Poder tradicional em Angola nada pode fazer contra o das diamantíferas

O poder tradicional dos sobas angolanos nas Lundas nada pode fazer contra o das diamantíferas, que expulsam as comunidades locais de terrenos seculares e põem em causa todo o desenvolvimento agrícola das duas regiões.

Os lamentos foram feitos à agência Lusa por duas das principais autoridades tradicionais que reinam em comunidades nas lundas Norte e Sul, em que destacaram a falta de acesso à terra, o incumprimento das promessas das diferentes empresas mineiras no direito à água, luz, educação, saúde e emprego, sendo também frequentes as escaramuças com as “rigorosas” forças de segurança locais e das próprias diamantíferas e a expulsão das suas terras com indemnizações de 300 kwanzas (0,83 euros).

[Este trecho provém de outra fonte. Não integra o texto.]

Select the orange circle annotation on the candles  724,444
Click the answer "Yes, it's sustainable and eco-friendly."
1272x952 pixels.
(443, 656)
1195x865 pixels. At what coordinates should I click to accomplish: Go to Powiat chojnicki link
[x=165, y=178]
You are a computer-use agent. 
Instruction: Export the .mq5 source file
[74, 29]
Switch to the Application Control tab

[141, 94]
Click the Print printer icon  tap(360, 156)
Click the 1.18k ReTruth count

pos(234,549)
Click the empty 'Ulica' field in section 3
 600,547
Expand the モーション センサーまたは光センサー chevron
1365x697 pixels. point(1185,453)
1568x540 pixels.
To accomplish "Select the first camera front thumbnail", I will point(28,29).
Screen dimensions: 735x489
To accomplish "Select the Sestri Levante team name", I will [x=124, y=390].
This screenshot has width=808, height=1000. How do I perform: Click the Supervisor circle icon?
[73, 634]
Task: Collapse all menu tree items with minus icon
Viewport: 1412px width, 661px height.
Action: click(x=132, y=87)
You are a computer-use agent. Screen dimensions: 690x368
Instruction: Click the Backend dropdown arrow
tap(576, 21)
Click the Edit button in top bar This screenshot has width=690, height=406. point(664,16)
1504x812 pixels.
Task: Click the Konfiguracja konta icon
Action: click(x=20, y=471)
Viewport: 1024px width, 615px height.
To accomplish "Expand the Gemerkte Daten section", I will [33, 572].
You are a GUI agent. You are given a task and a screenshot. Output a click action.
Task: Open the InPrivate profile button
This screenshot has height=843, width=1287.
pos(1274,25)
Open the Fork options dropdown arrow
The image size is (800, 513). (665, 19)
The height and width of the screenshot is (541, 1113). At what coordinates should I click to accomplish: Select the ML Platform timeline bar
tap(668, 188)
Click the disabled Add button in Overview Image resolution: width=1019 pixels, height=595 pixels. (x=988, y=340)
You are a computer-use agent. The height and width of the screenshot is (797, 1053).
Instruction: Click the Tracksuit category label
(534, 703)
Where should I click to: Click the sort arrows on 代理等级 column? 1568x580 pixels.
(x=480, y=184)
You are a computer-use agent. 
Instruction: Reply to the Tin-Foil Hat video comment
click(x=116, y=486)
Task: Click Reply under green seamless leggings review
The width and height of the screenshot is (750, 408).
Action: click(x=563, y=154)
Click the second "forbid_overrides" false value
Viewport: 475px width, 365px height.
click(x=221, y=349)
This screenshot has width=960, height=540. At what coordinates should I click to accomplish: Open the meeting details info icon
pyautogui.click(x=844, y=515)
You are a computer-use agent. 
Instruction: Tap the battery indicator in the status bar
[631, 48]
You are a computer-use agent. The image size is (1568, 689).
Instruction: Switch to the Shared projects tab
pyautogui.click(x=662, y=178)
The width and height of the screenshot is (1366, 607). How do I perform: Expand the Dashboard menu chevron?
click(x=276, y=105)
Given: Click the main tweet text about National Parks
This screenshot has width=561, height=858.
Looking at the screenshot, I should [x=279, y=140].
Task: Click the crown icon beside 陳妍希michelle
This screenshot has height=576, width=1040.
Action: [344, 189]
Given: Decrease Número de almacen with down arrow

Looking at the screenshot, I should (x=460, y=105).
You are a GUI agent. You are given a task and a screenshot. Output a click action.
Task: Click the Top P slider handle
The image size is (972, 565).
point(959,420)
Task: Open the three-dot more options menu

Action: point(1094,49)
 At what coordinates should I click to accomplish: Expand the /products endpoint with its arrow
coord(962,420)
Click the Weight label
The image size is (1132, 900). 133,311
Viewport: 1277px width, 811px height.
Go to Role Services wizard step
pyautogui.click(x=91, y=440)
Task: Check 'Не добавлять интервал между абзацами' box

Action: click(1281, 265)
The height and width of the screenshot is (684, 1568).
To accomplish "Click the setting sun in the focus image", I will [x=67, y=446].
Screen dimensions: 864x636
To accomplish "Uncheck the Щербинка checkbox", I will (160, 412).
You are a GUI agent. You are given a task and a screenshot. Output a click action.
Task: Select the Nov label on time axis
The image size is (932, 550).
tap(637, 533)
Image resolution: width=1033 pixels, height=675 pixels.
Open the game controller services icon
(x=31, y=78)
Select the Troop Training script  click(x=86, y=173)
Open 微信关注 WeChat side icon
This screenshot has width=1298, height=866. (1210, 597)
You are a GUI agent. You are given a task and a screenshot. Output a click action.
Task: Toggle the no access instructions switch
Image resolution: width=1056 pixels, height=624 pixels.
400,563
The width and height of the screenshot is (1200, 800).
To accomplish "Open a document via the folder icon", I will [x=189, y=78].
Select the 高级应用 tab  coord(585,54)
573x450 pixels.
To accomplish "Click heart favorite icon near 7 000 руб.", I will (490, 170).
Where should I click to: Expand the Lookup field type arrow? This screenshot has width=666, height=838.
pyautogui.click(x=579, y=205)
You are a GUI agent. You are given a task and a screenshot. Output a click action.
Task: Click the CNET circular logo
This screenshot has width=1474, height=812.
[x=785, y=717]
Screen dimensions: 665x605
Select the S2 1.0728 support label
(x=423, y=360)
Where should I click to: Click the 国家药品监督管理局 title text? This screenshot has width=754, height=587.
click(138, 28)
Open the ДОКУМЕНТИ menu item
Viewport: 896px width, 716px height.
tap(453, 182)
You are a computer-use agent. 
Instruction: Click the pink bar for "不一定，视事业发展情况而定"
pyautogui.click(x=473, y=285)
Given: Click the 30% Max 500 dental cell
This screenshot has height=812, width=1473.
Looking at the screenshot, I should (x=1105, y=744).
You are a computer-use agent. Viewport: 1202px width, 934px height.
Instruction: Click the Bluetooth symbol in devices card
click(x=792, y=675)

Moçambique Kafula, soba do Bairro Kafula Luele, na Lunda Norte, salientou à Lusa o “muito sofrimento” das populações, criticando as diamantíferas que “gerem” uma das maiores áreas de exploração de diamantes do mundo maior, empresas que se “esquecem” que lá, lado a lado, “também vivem pessoas que estão a morrer à fome”.

“As empresas mineiras violam muito o código mineiro. Nós, lá, estamos a sofrer muito, mas muito mesmo. É muito mesmo. Quando o Governo lhes dá a licença, o alvará, para a exploração de diamantes, não respeitam o povo. O objetivo deles é tirar os diamantes. Enquanto tirarem os diamantes não querem saber do povo. E, se tem lá pessoas, querem bater-lhes”, explicou o soba Moçambique Kafula.